Originally from American Review of International Arbitration - ARIA
Preview Page
Hans Smit was, of course, seriously engaged in arbitration, as arbitrator,
counsel, expert witness, writer, and teacher. But Hans was above all a
proceduralist: Arbitration, especially international arbitration, was for him a
significant subset of international civil litigation. I want to honor Hans Smit in
this symposium by imagining a dialogue with him in the course of relating the
story of a recent case that, beginning with a tragedy, involves three fora, two legal
systems, interpretation of a major international convention – just the kind of case
drawing on his skills, just the kind of case Professor Smit would have enjoyed.
1. The Accident. On August 16, 2005, an MD-82 jetliner en route from
Panama to Martinique crashed into a mountain range near Machiques, Venezuela.
All 160 persons on board perished – 152 passengers and eight crew members.
The flight had been operated as Flight 708 by West Caribbean Airways, a
Colombian airline, under a charter arranged by a tour promoter in the United
States. Like most aviation accidents, the disaster seems to have been caused by a
concurrence of pilot error, mechanical failure, and poor weather.1
2. A First Look at the Law. The passengers all (or all but one) were residents
and citizens of Martinique, an overseas department of the French Republic.

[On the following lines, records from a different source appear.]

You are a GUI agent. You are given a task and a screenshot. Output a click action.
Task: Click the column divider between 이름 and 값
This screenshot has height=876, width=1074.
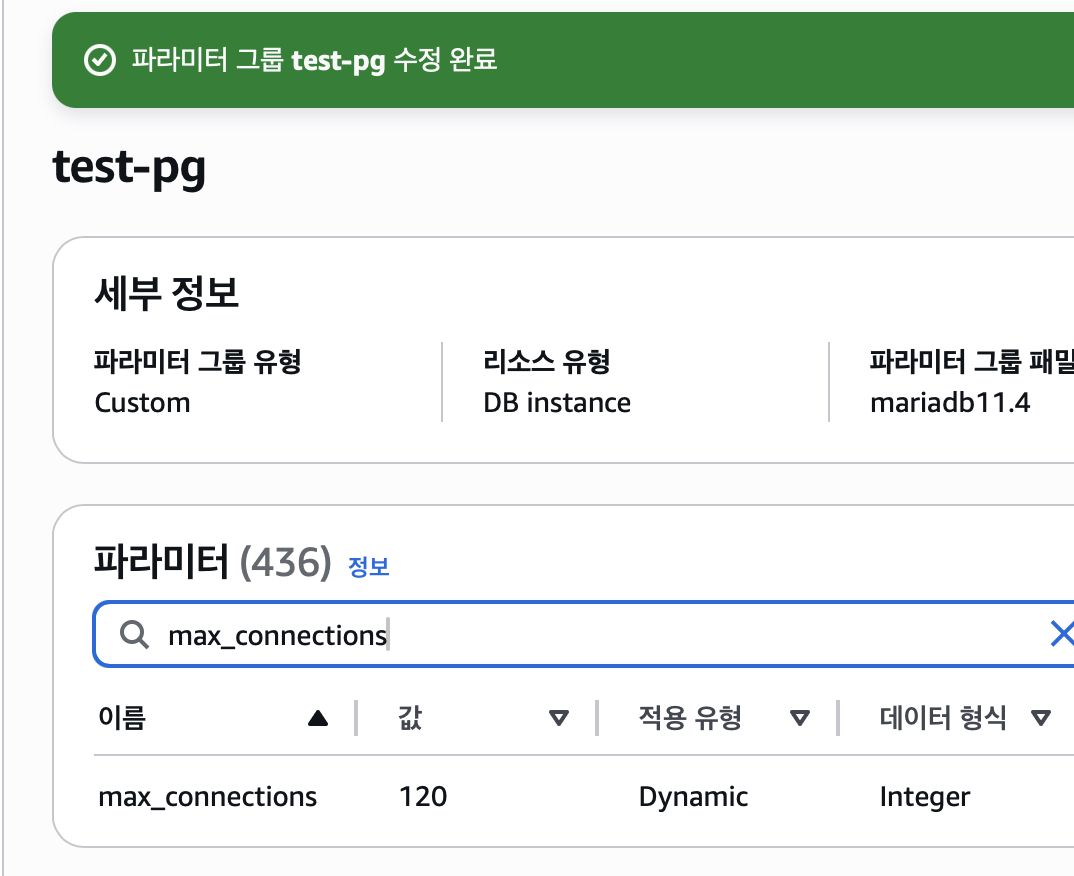pos(356,718)
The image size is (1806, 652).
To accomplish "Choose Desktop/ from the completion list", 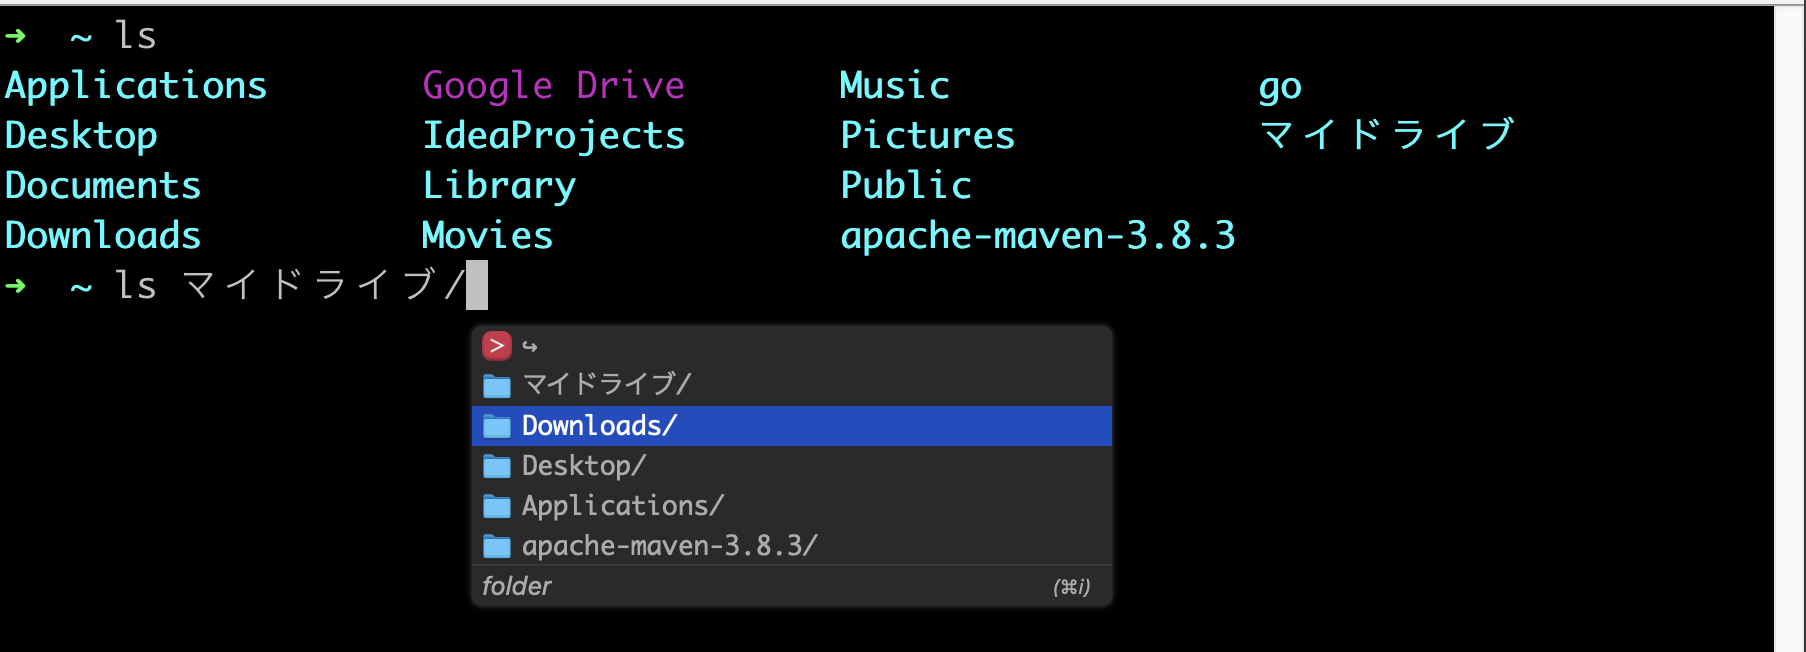I will point(582,465).
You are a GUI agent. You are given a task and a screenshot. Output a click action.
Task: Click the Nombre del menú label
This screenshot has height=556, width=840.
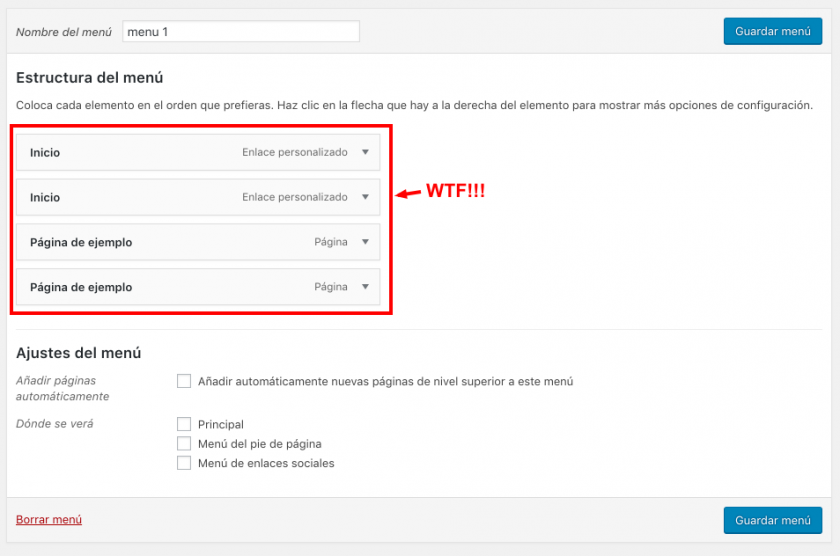click(64, 32)
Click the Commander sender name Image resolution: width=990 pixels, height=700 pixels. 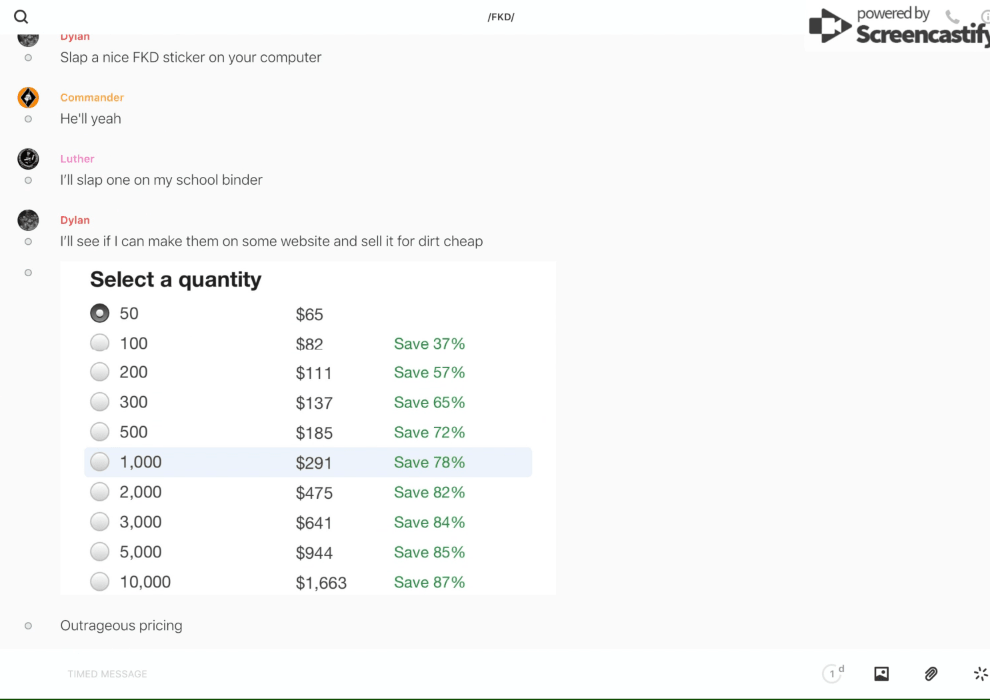[x=92, y=98]
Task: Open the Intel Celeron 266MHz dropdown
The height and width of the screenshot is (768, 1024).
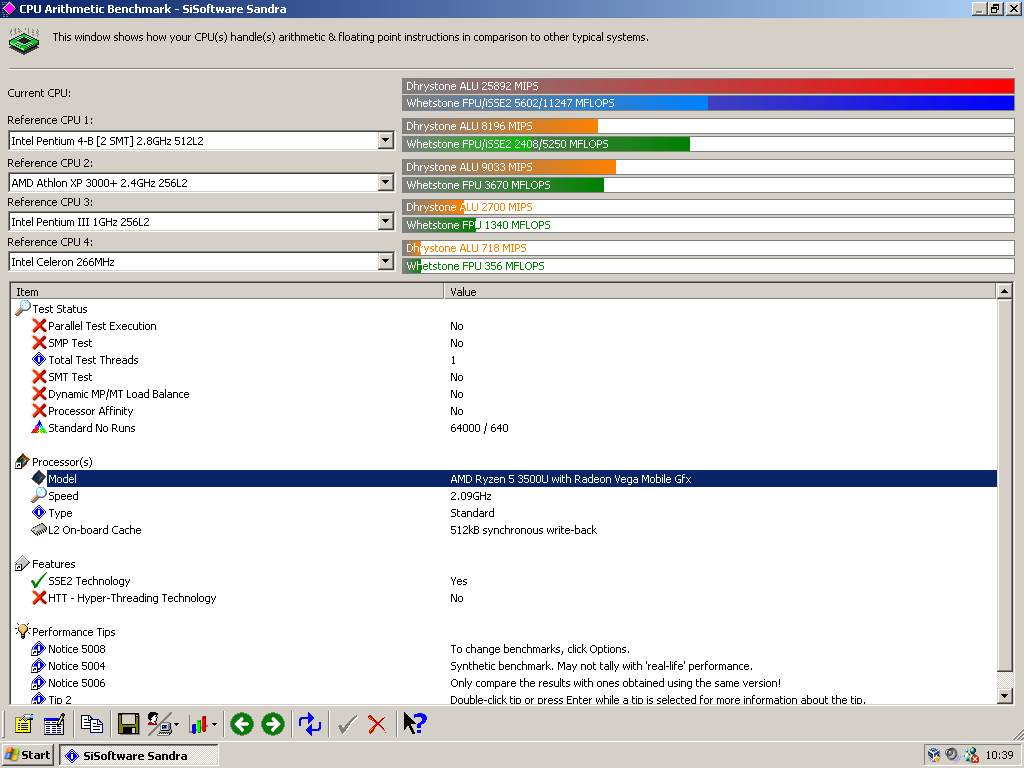Action: tap(386, 261)
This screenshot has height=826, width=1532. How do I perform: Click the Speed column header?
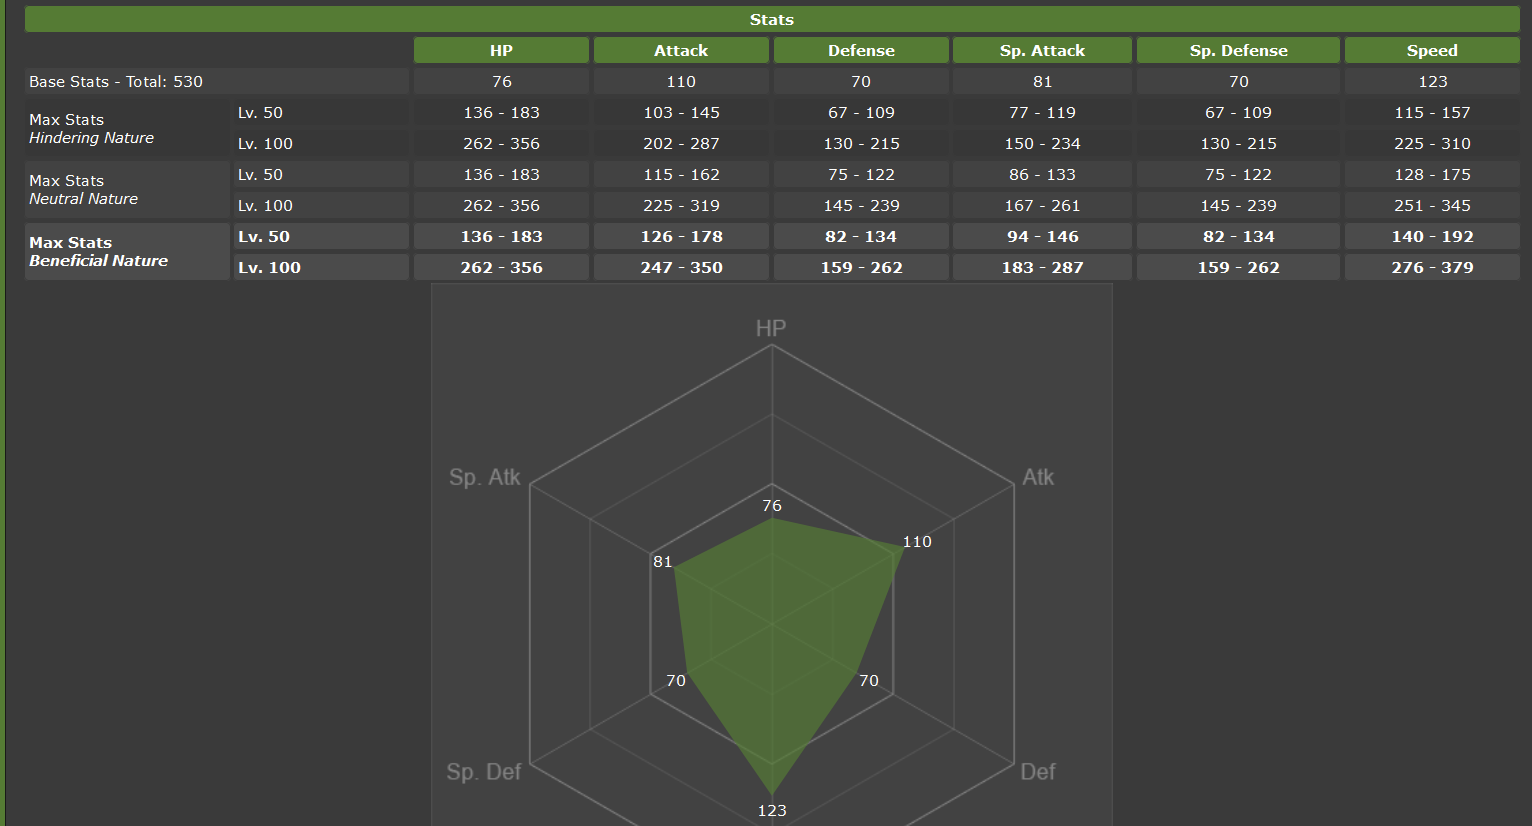(x=1432, y=50)
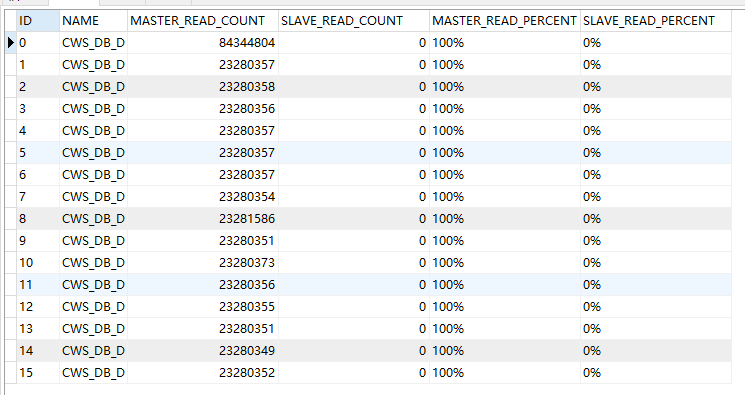Select the MASTER_READ_PERCENT column header
This screenshot has width=745, height=395.
(505, 21)
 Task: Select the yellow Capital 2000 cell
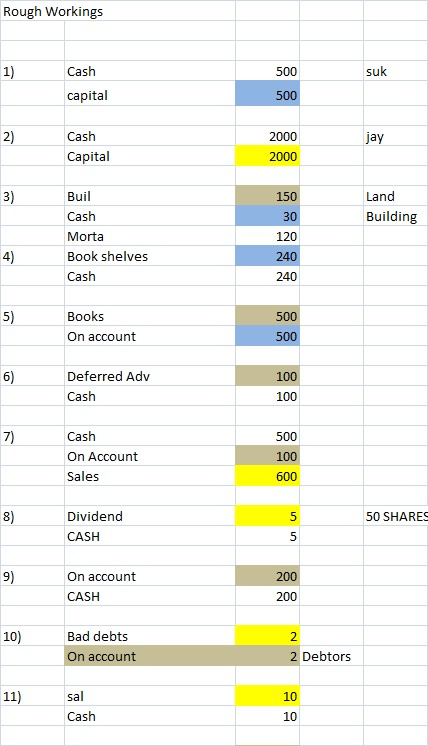[267, 156]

In the
bad old days of the Warsaw Convention, compensation to the next of kin would
either have been limited to a derisory sum – U.S. $8,300 per passenger for most of
the period since the early 1930s, or a lengthy litigation would have been
undertaken, looking to an improbable finding of willful misconduct (dol ou faute
lourde in the authentic French text). However, a year and a quarter prior to the
West Caribbean disaster, a new convention signed in Montreal had gone into
effect, culminating four decades of efforts to replace Warsaw with a compensation
regime corresponding to current values.